The spill, which triggered California Governor Jerry Brown to declare a state of emergency, may have extreme effects on both the environment and economy. Two beaches have been closed and nearby hotels have been fielding calls from concerned visitors who planned on visiting Santa Barbara, one of Southern California’s top tourist destinations, over Memorial Day weekend.
Phoenix to pony up $42M in bad faith insurance settlement …the bad faith insurance class action lawsuit alleged the insurer unfairly raised rates on premium-adjustable universal life insurance policies. Additionally, the company has also agreed to freeze its rates for five years. Nice.
The Phoenix Life settlement also prevents Phoenix from challenging the validity of any class member’s PAUL policy as an unlawful “life wager,” which the insurer has frequently done in order to avoid paying death benefits, according to the lawsuit.
The class action lawsuit was filed following an announcement by Phoenix Life that it was raising COI rates on PAUL policies in 2010 and again in 2011. The lawsuit alleged the insurer was treating life settlement investors unfairly. Unlike whole life insurance policies that require fixed monthly premium payments, PAUL policies only require premiums to cover COI charges and other expenses, allowing policyholders to minimize their investments, according to the plaintiffs.

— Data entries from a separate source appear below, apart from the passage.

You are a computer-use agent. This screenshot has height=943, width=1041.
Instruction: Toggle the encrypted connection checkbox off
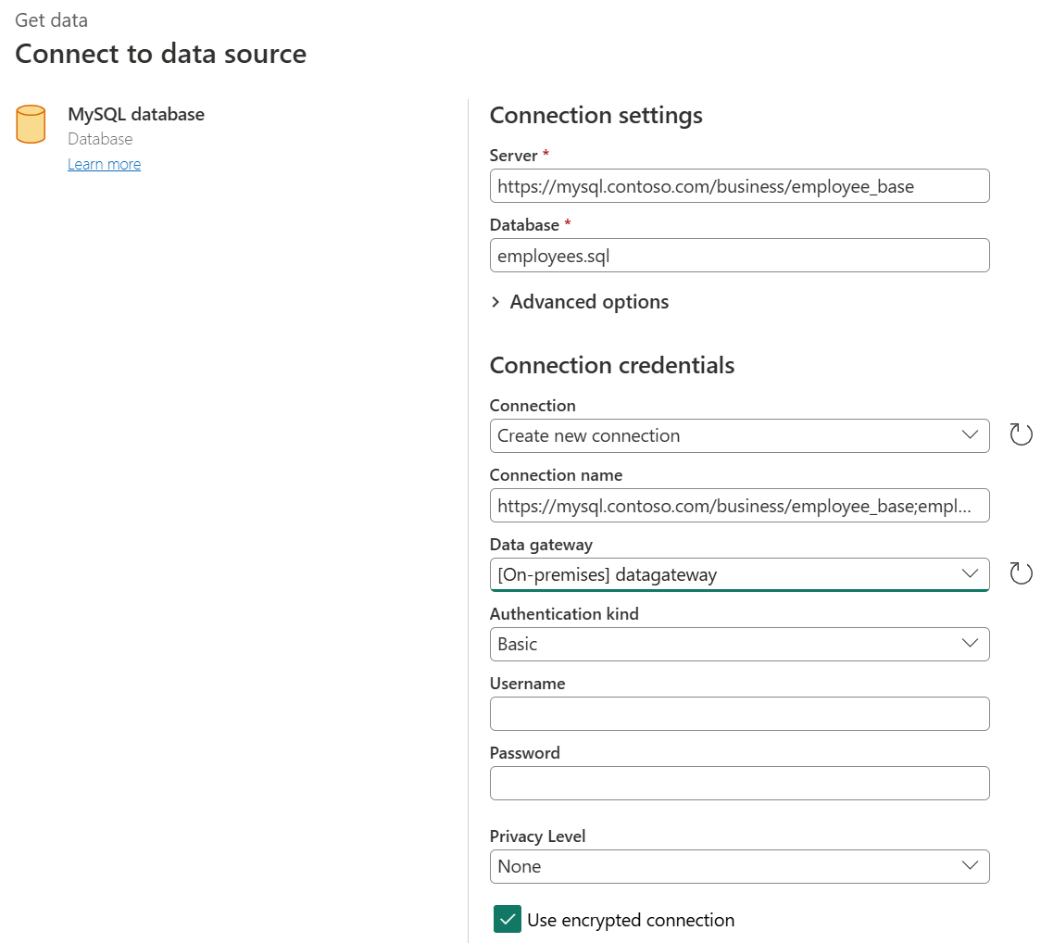click(507, 919)
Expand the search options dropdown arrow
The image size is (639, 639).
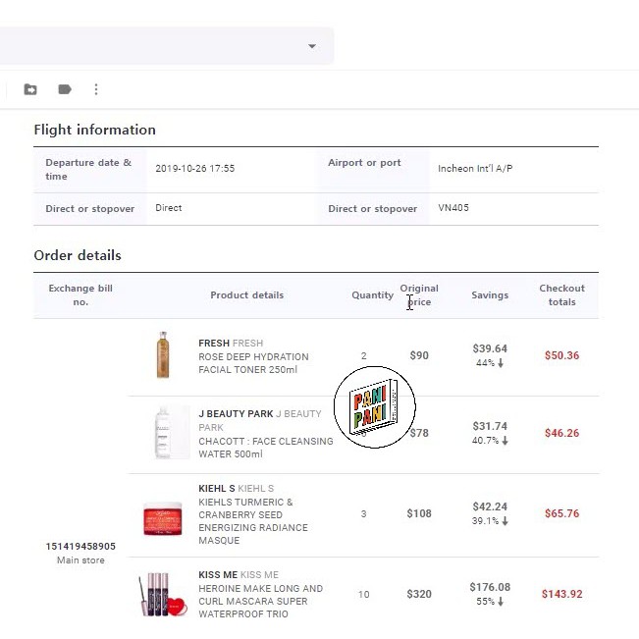pos(312,46)
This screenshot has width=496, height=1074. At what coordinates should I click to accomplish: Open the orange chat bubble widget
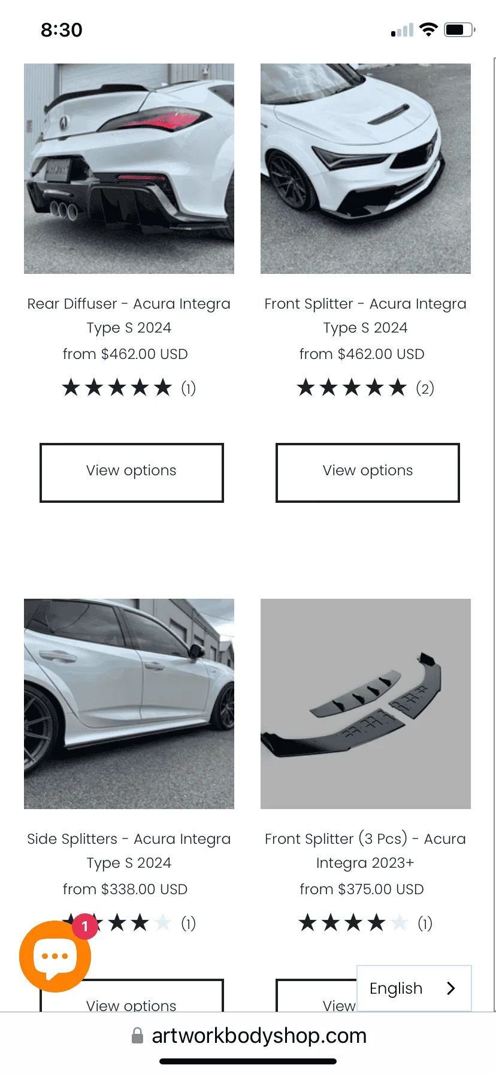coord(55,956)
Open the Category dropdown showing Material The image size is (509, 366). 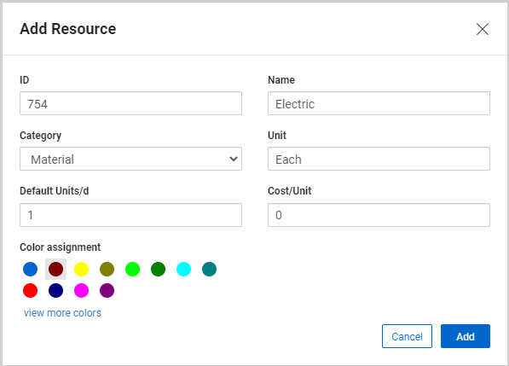[130, 159]
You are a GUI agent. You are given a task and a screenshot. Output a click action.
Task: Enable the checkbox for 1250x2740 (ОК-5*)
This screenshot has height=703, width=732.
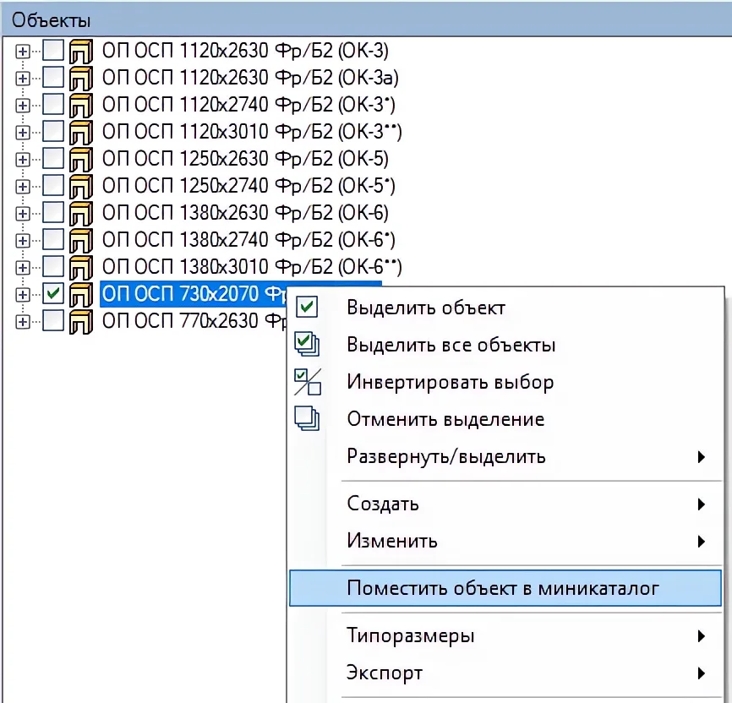pyautogui.click(x=53, y=186)
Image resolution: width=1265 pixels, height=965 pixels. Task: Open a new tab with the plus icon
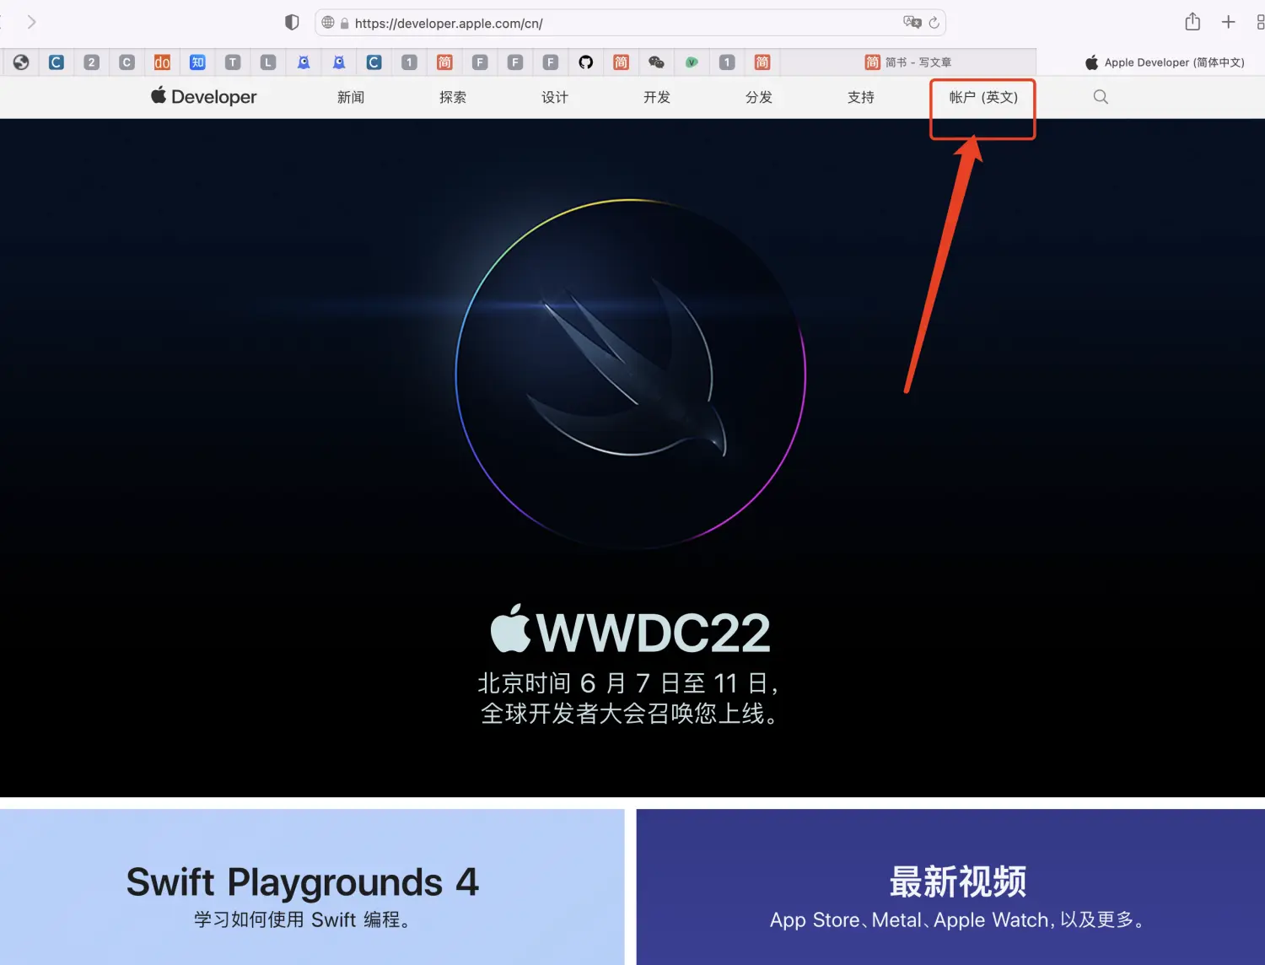pyautogui.click(x=1228, y=22)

The PAUL policyholders claimed Phoenix discriminated against life settlement investors who pay their premiums on time by hiking the COI rates and did so because the company comes out ahead when policies lapse, and it’s able to avoid paying death benefits.
The more than 1,000 class members will be sent checks in the mail, unless they opt out of the settlement. A $25,000 incentive award has been granted for named plaintiff Martin Fleisher.
The case is Fleisher v. Phoenix Life Insurance Co., case number 1:11-cv-08405, in the U.S. District Court for the Southern District of New York.
Hokee Dokee—That’s a wrap folks…See you at the Bar!